La découverte de l'opéra-bouffe
italien joué par une troupe de passage a déterminé la carrière d'André-Modeste
Grétry (1741-1813), alors qu'il était enfant de choeur et violoniste dans les
églises liégeoises. A 18 ans, grâce à une bourse instituée par un mécène pour
favoriser la formation en Italie de jeunes artistes et intellectuels liégeois,
il a pu séjourner à Rome pendant six ans avant de conquérir Paris avec Le
Huron un opéra comique sur un livret de Marmontel tiré d'un conte de
Voltaire. De tous les compositeurs d'opéra-comique de la fin du siècle, il a été
le plus prolifique et celui qui a connu le plus de succès.
Aussitôt après leur
création, ses nombreuses oeuvres ont été jouées dans toute l'Europe en italien,
en allemand, en anglais, en espagnol, en flamand, en russe aussi bien qu'en
français.
Ce succès a été dû à la
parfaite assimilation par Grétry du style italien dans ce qu'il avait de plus
séduisant, à sa facilité mélodique et à son souci constant de faire ressentir
toutes les émotions par sa musique et d'intégrer celle-ci dans une trame
dramatique efficace. Par les sujets qu'il a choisis et le traitement musical
qu'il leur a donnés il a haussé le genre de l'opéra- comique à un niveau
supérieur à celui de ses prédécesseurs. Il l'a maintenu souvent dans un climat
sentimental et bourgeois car il a toujours voulu toucher les "âmes sensibles";
il a évoqué aussi un Moyen Age mythique dans Richard Coeur de Lion,
premier "opéra troubadour" et un exotisme oriental dans Zémire et Azor Musicien
favori de Marie-Antoinette et de l'Ancien Régime, Grétry a continué à être joué
pendant la Révolution. Il a même écrit alors des oeuvres comme
La Rosière républicaine, ou Denys le Tyran. Mais, dès ce
moment, il s'est voulu surtout auteur littéraire. En 1789 déjà, il avait publié
des Mémoires ou essais sur la musique qui avaient pris pour modèle les
Confessions
de Rousseau. A la fin de sa vie dans l'Ermitage de Montmorency où avait vécu
Jean-Jacques il a rédigé en huit gros cahiers des Réflexions d'un solitaire.
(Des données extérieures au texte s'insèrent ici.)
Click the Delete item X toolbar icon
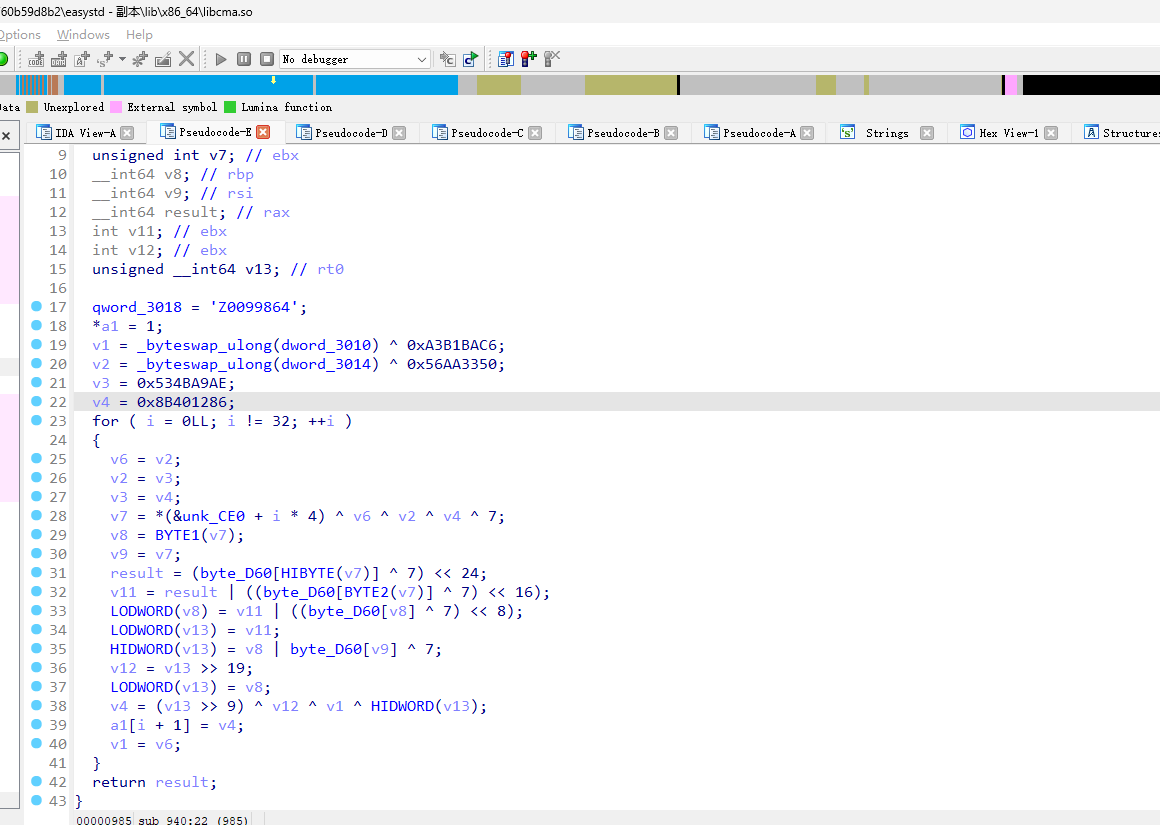 coord(186,59)
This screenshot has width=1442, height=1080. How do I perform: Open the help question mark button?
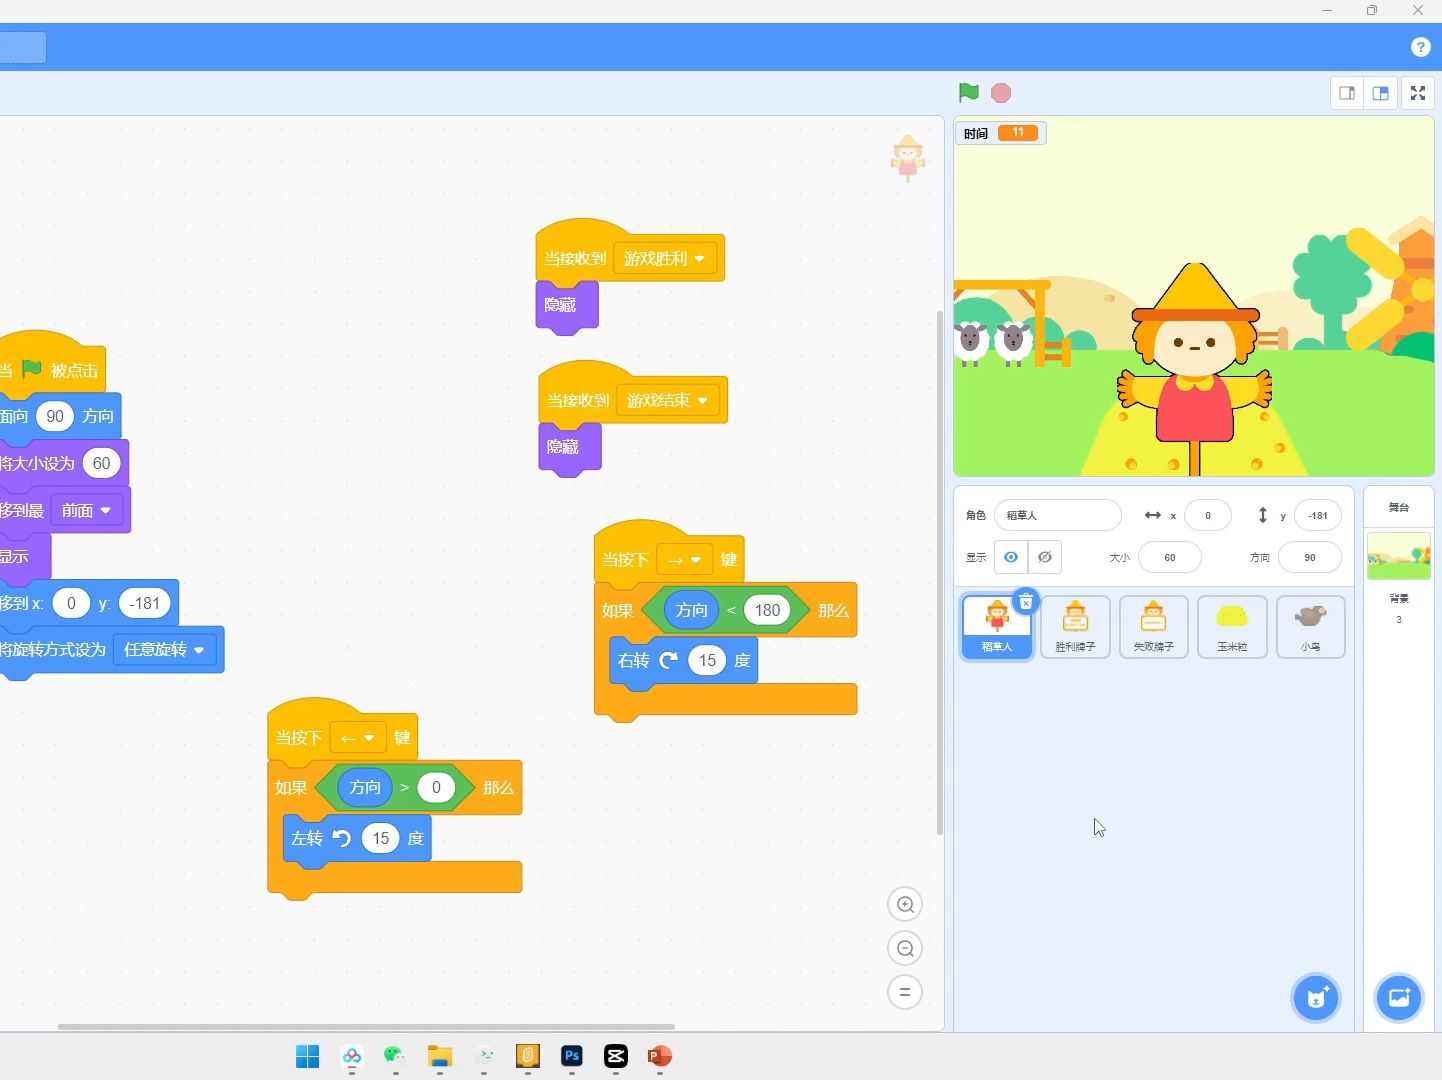pyautogui.click(x=1421, y=46)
Outre une autobiographie sentimentale, on trouve dans ces écrits l'analyse de
ses propres oeuvres, une réflexion sur la musique, sur l'opéra, sur les rapports
de la déclamation et du chant, sur l'expression musicale des sentiments. Il y a
exprimé le pré-romantisme qui est présent aussi dans sa musique.

VI. Un musicologue-pédagogue
Les compositeurs ne sont
pas seuls à marquer la vie de leur époque. Ainsi, dans le premier demi-siècle de
la Belgique, la personnalité la plus remarquable est certainement
François-Joseph Fétis (1784-1871) qui a composé des oeuvres de qualité (de la
musique de chambre et des symphonies) mais qui s'est imposé comme musicologue et
comme pédagogue.
Fétis avait fait son
premier apprentissage musical dans sa ville natale. Mons, mais c'est à Paris
qu'il a poursuivi ses études dès 1800. Les anciens Pays-Bas autrichiens avaient
alors été intégrés à la France et le Conservatoire qui venait d'être créé à
Paris exerçait une attraction considérable par la vertu d'un enseignement
rénové. Fétis y est devenu lui-même professeur de composition et bibliothécaire.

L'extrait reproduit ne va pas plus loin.